Oracle Cloud Infrastructure (OCI) has made Nvidia H100 Tensor Core GPUs generally available on OCI Compute.
The H100 GPUs will be available as OCI Compute bare-metal instances, targeting large-scale AI and high-performance computing applications.
The H100s have been found to improve AI inference performance by around 30 times, and AI training by four times compared to that of Nvidia's A100 GPUs, though are notoriously hard to get hold of.
The OCI Compute shape includes eight H100 GPUs, each with 80GB of HBM2 GPU memory and 3.2Tbps of bisectional bandwidth. The shape also includes 16 local NVMe drives with 3.84TB each and the 4th Gen Intel Xeon CPU processors with 112 cores and 2TB of system memory.
Customers can also use the OCI Supercluster to spin up tens of thousands of H100s for a high-performance network.
In addition to the H100 launch, the Nvidia L40S GPU based on Ada Lovelace architecture will be generally available in early 2024.
A universal GPU for the data center, the chip is designed for Large Language Model (LLM) inference and training, visual computing, and video applications.

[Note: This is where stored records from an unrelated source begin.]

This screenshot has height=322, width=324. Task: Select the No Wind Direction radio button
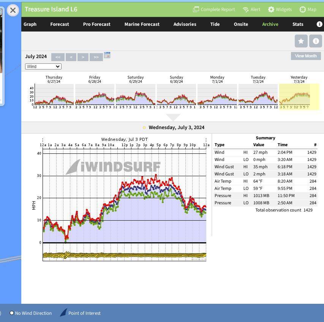12,313
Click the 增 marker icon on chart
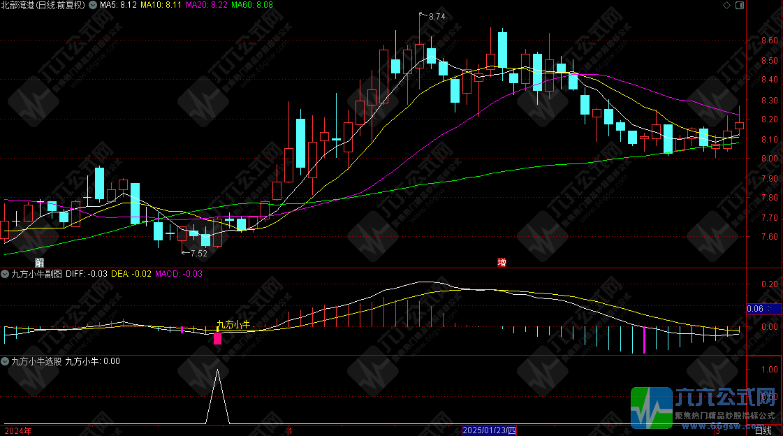 (x=502, y=262)
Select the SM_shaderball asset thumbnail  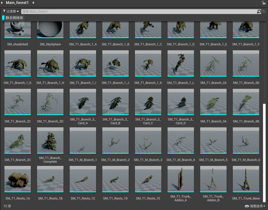click(18, 30)
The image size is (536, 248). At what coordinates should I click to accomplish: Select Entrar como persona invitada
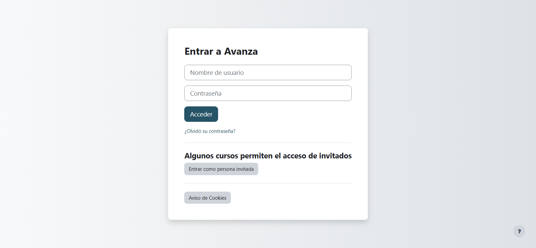click(x=221, y=169)
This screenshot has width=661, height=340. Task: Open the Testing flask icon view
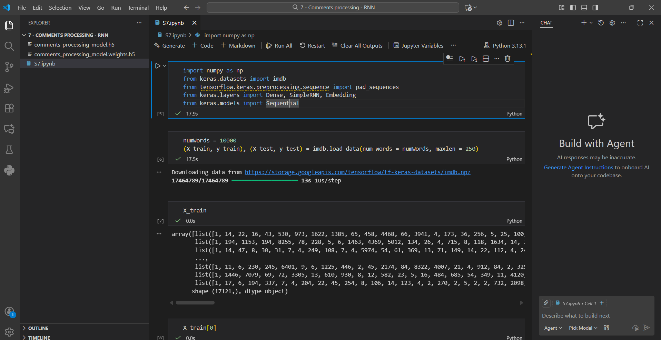coord(9,150)
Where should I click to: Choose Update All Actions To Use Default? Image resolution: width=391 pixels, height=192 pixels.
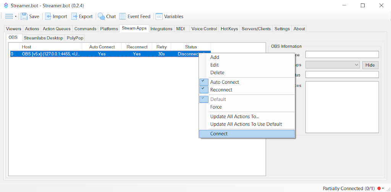click(x=246, y=124)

These instances will offer an alternative to the H100 and A100 instances for small to medium size AI projects, and graphics and video compute tasks.
The L40S can offer a 20 percent performance increase for generative AI workloads and a 70 percent improvement in fine-tuning AI models compared to the A100.
OCI is not alone in deploying the H100s. In August, Google announced that it was launching new A3 virtual machines similarly featuring H100 GPUs and 4th Gen Xeon Scalable processors that can grow to 26,000 H100s, and AWS began offering the GPUs in July as part of its EC2 P5 instances.
Nvidia has seen its valuation soar past $1 trillion due to the AI demand, but there has also been a significant GPU shortage. Nvidia offered priority access to smaller cloud companies due to the shortage, such as CoreWeave and Lamda Labs. The chip maker has since invested in the former, and is in talks to invest in the latter.